Recycling bins coming to campus


Lauren Andrews, Staff Writer

In a world characterized by increased temperatures, consistent burning of fossil fuels, and almost an equivalent number of plastic in the ocean as there are fish, repairing the Earth is definitely high on this generation’s to-do list. Although it may seem as if little can be done by a college student, who’s preoccupied with academics and surviving midterms, to save the Earth, there are some effortless actions that can be taken every day to combat these serious and increasing issues. One small step is simply recycling and reducing one’s use of plastic.

Recycling on campus is very much possible. There will soon be recycling bins available for use in the first floor or lobby in each residence hall, meaning the instigation of change will be just a few stairwells away. Instead of mindlessly tossing a Starbucks cup into a trashcan, rinse it out and recycle it instead of constituting to even more of the Earth’s surface is covered in plastic. Making a difference can be just that effortless and impactful for the environment.

The GreenHose plays a major role in the implementation of recycling on campus. The GreenHose is a student-run organization that focuses on ways to improve the environment around campus. From helping at the Community Garden to emptying out the recycling bins each week, GreenHose puts forth the effort to be involved on campus and in the community to do their part towards helping the Earth. Being a member of GreenHose means being conscious of one’s impact on the Earth and attempting to reduce this impact. It also means helping others come to this realization as well and helping to make it a simple process.

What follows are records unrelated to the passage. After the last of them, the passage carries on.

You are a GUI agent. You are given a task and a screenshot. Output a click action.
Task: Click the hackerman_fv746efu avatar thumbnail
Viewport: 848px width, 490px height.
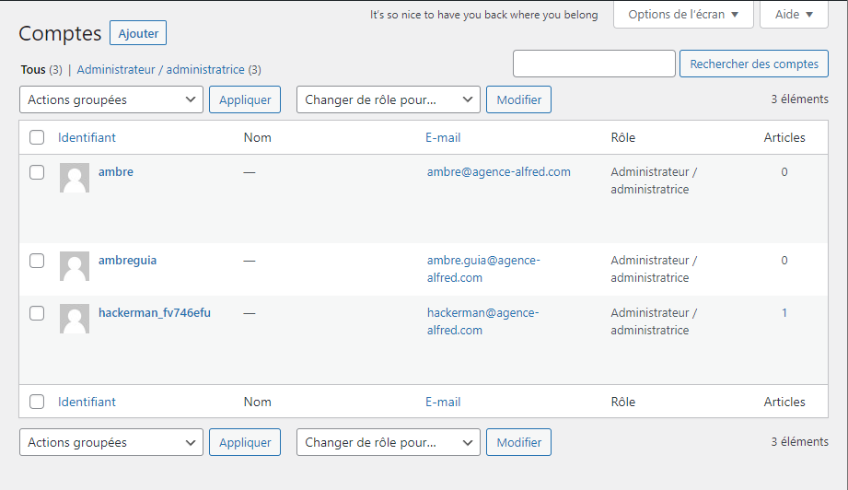coord(75,319)
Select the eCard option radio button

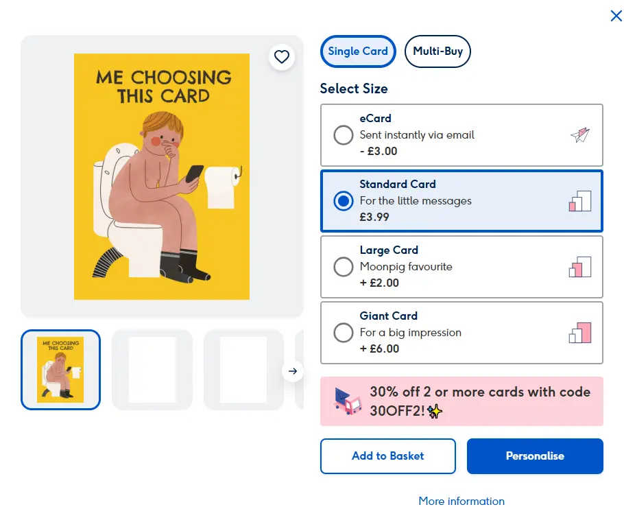[x=343, y=135]
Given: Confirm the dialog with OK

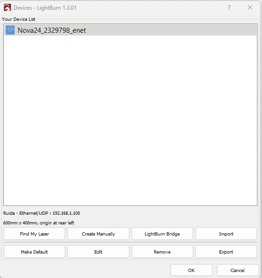Looking at the screenshot, I should coord(191,270).
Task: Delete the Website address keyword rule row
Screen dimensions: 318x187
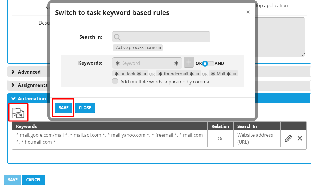Action: (x=300, y=139)
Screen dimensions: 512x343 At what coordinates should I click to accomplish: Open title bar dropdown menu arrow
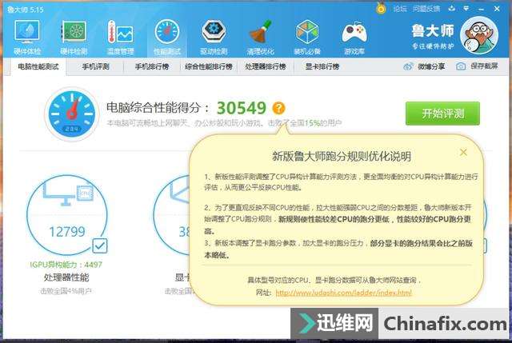[466, 8]
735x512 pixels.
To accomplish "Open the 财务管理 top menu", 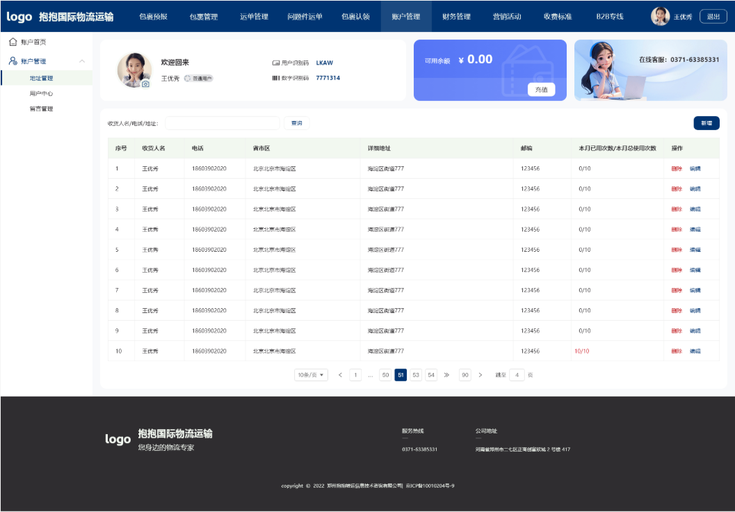I will point(456,17).
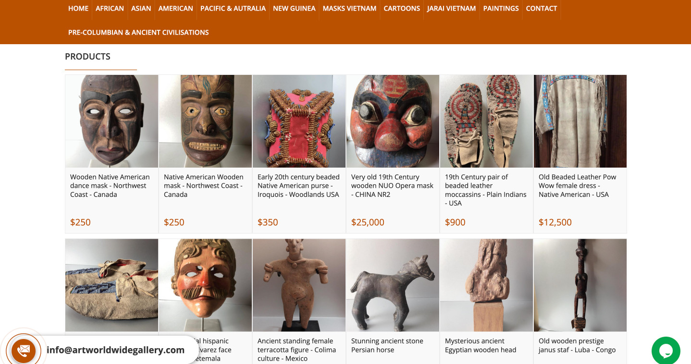
Task: View the Persian stone horse image
Action: [393, 285]
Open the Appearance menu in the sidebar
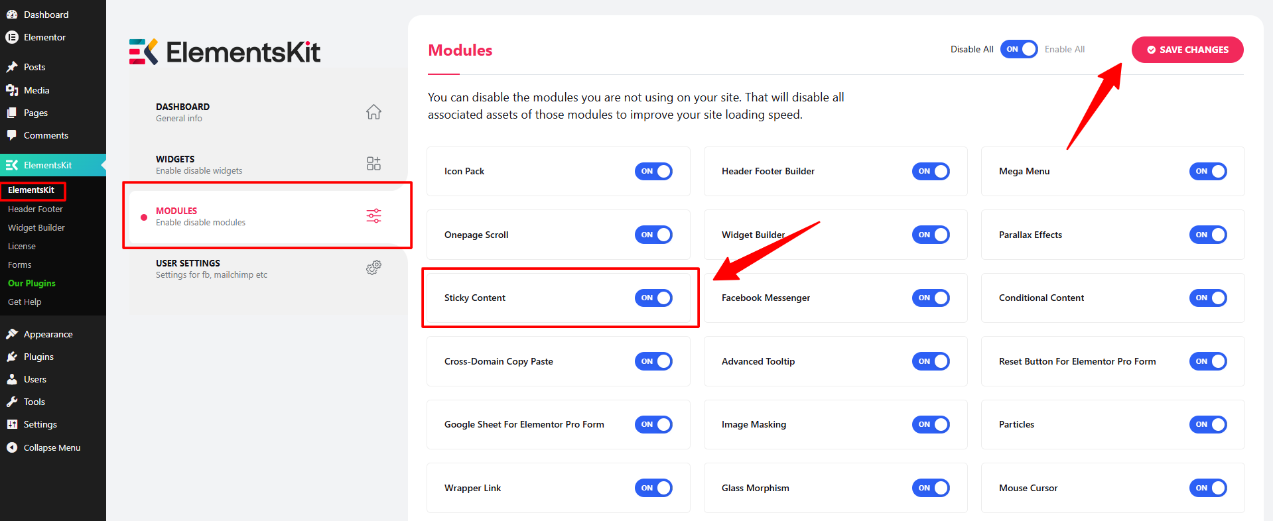This screenshot has width=1273, height=521. click(48, 334)
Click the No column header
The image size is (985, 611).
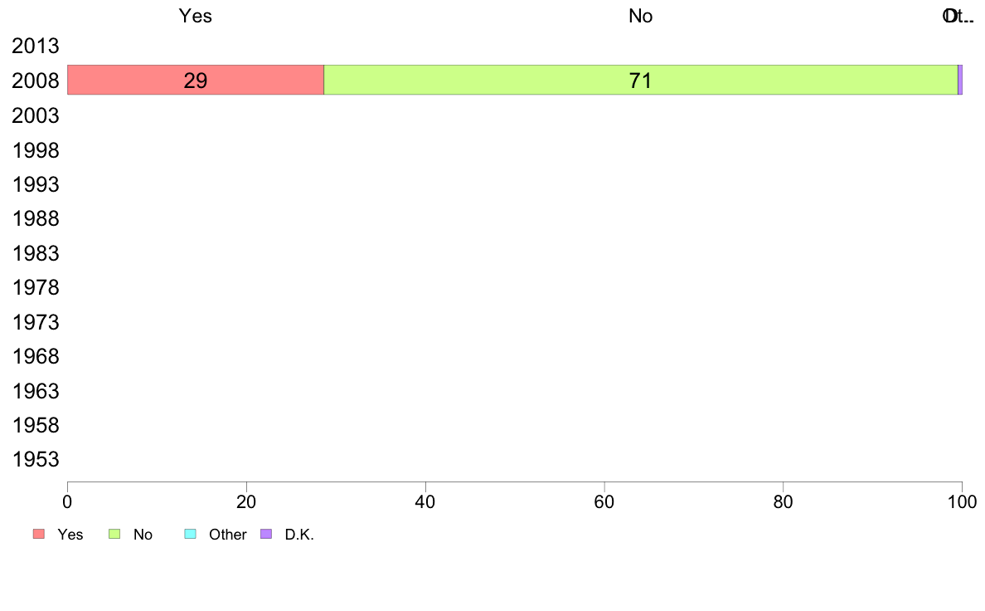(641, 16)
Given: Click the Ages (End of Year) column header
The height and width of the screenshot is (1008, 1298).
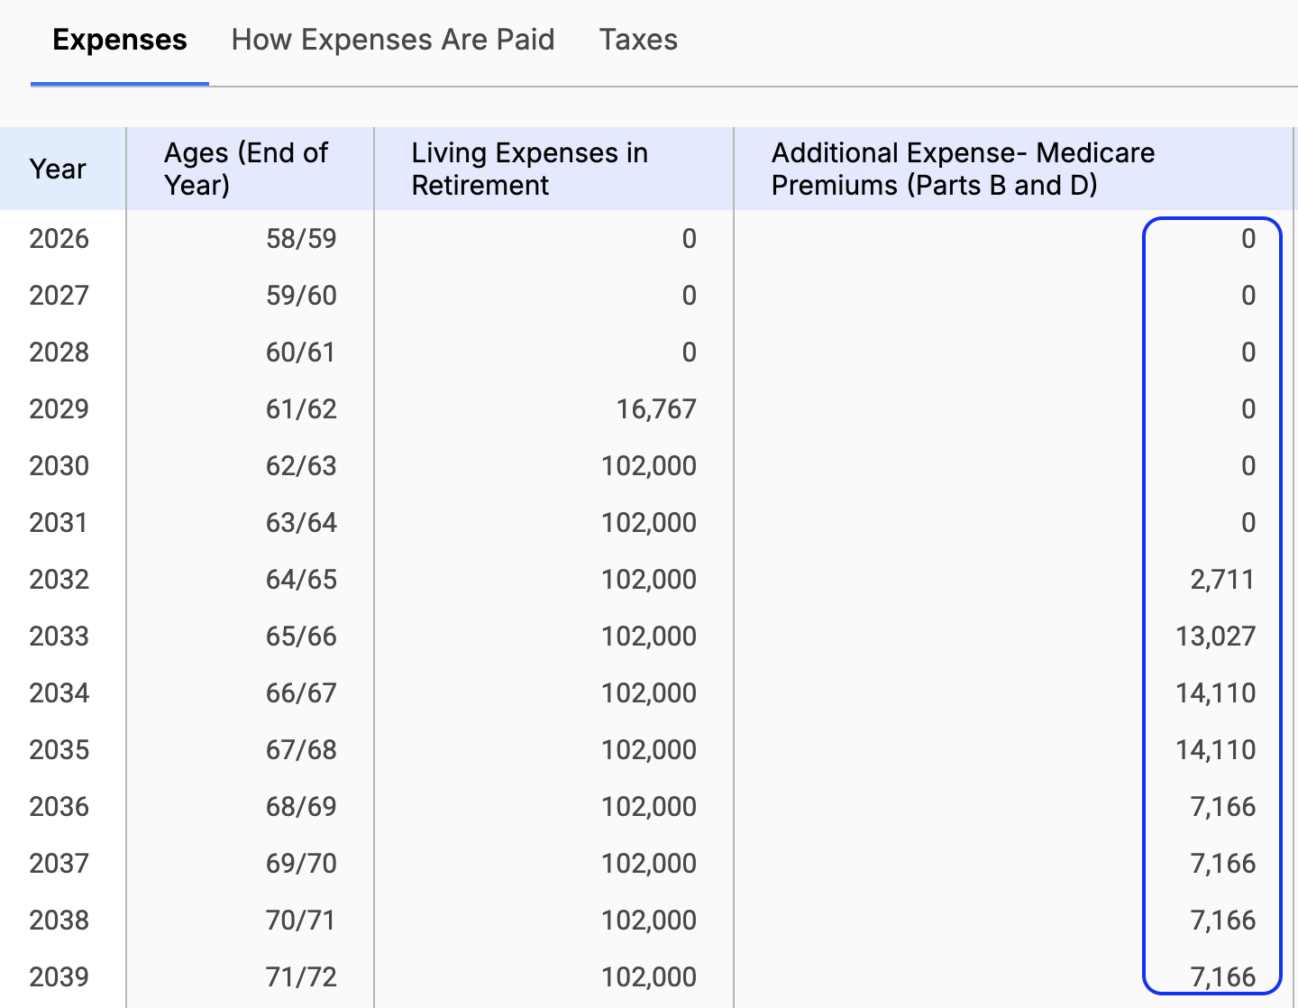Looking at the screenshot, I should coord(245,169).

Liza Powers, the coordinator of GreenHose, is very aware of the issues of excessive plastic use on campus. According to Powers, last February, students used 14,250 straws, which averages to about 509 straws per day. Powers recommends cutting out some of this unnecessary plastic use.“Go ahead and skip the straw and the lid. We really don’t need lids on our cups or our Moe’s containers. Just skipping those three things would make a huge difference!” Powers said.

While using a straw or lid doesn’t seem like a very big deal, consider how many students on campus share this same mindset. Also consider how many times students go to Springs Student Center each day. One student could go to Springs multiple times in one day with his friends, resulting in a quick build up of plastic within one day from one group of friends. Then consider the fact that most of these students most likely just throw the plastic away in a trash can out of convenience, and the issue only inflates from there. Seemingly small actions can have detrimental effects as time passes, but other seemingly small counteractions can also help to alleviate these effects. 

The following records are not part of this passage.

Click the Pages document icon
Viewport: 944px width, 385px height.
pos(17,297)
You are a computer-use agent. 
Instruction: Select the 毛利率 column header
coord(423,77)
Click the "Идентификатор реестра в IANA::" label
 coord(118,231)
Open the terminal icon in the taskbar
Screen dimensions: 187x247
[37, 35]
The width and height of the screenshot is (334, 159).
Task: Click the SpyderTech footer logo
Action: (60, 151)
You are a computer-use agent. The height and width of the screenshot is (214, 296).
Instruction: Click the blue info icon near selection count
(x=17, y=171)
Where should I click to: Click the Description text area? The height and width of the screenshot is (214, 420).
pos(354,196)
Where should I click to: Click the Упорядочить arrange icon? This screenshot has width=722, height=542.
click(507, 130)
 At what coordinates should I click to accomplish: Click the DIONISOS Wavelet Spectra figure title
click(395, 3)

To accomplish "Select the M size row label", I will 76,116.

However, taking advantage of the presence of recycling bins does not equate to abusing their presence. Powers asks students to please be aware of what they throw into the bins and to be aware when they’re using a recycling bin rather than a trash can, which should be relatively easy since the bins are labeled with what items can be thrown into them. “If you are recycling on campus, know that students are taking time out of their day to empty the bins themselves. Please be mindful of what you put in them. It will make our lives so much easier if we don’t have to sort through old Moe’s burritos, week old chocolate milk and other items that are not recyclable.” Powers said.

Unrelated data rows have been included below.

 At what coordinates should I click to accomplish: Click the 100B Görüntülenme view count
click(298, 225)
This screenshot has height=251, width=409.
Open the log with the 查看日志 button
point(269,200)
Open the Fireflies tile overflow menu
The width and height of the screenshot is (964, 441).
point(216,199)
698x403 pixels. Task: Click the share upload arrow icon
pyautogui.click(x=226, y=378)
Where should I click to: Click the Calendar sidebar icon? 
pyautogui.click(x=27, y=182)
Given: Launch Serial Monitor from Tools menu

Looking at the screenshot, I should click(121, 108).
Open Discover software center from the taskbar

The recycling center, Clinton Recycling Center, is where the GreenHose takes the campus’ recycled items off to, but they do have a few specifications which students should be aware of if they plan to recycle. They only take cardboard and paperboard that has been flattened and broken down. They also take paper, newspaper and plastic containers which have been rinsed out. They also take both colored and clear glass.

Currently, GreenHose is focusing on the recycling of plastic bottles and aluminum cans, but more bins for more recyclable materials will be added soon. They are also starting a new recycling system for the new apartments, Spradley and the Town Houses, in which Seniors will be able to rent recycling bins. With many new and exciting plans for the future of recycling on campus, GreenHose is also always searching for new members to help carry out these goals. If a student wanted to help with the recycling on campus or was interested in joining GreenHose, some of the activities the student would engage in would be sorting the recycled items into the proper containers, hauling off the bins to the recycling center and helping put the bins in cars to be taken off.  

Powers encourages students to participate in recycling even if they do not choose to be a part of GreenHose. It doesn’t take an organization for change to happen, but rather a determined individual. “Every little bit helps. All our trash that is thrown away sits in the landfill for years and years and years. Recycling helps that process move a bit quicker,” Powers said.

However, if one does wish to join the GreenHose, they meet the second Tuesday of each month in the backroom of Greenville Dining Hall. Interested students can also email Powers, [email protected], for updates on how to help out or for information on upcoming meetings. GreenHose provides the perfect opportunity for making change happen and encouraging students to become more aware and involved. Students have much more influence on their surroundings than they are aware of, but all it takes is the one small step towards change to begin the journey towards a new and improved future.